[[ SOURCE INFORMATION, beginning ]]

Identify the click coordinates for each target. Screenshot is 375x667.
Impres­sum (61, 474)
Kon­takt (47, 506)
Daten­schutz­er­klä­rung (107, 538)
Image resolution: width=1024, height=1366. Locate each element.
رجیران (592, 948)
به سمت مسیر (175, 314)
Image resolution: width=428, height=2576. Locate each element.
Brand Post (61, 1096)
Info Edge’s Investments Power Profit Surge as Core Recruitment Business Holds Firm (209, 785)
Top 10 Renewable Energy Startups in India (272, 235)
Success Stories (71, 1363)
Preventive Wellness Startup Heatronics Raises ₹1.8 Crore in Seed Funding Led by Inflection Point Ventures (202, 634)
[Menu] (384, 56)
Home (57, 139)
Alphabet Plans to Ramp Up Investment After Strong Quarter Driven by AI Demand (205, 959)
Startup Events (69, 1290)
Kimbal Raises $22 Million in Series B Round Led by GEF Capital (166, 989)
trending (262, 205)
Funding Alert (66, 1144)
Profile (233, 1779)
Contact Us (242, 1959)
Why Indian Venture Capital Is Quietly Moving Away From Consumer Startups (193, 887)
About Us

[[ SOURCE INFORMATION, end ]]

> GOAL OF THE EXERCISE:
Copy exactly. Start at the line containing "Home (57, 139)" and continue through the last line of the records.

> RESULT:
Home (57, 139)
Alphabet Plans to Ramp Up Investment After Strong Quarter Driven by AI Demand (205, 959)
Startup Events (69, 1290)
Kimbal Raises $22 Million in Series B Round Led by GEF Capital (166, 989)
trending (262, 205)
Funding Alert (66, 1144)
Profile (233, 1779)
Contact Us (242, 1959)
Why Indian Venture Capital Is Quietly Moving Away From Consumer Startups (193, 887)
About Us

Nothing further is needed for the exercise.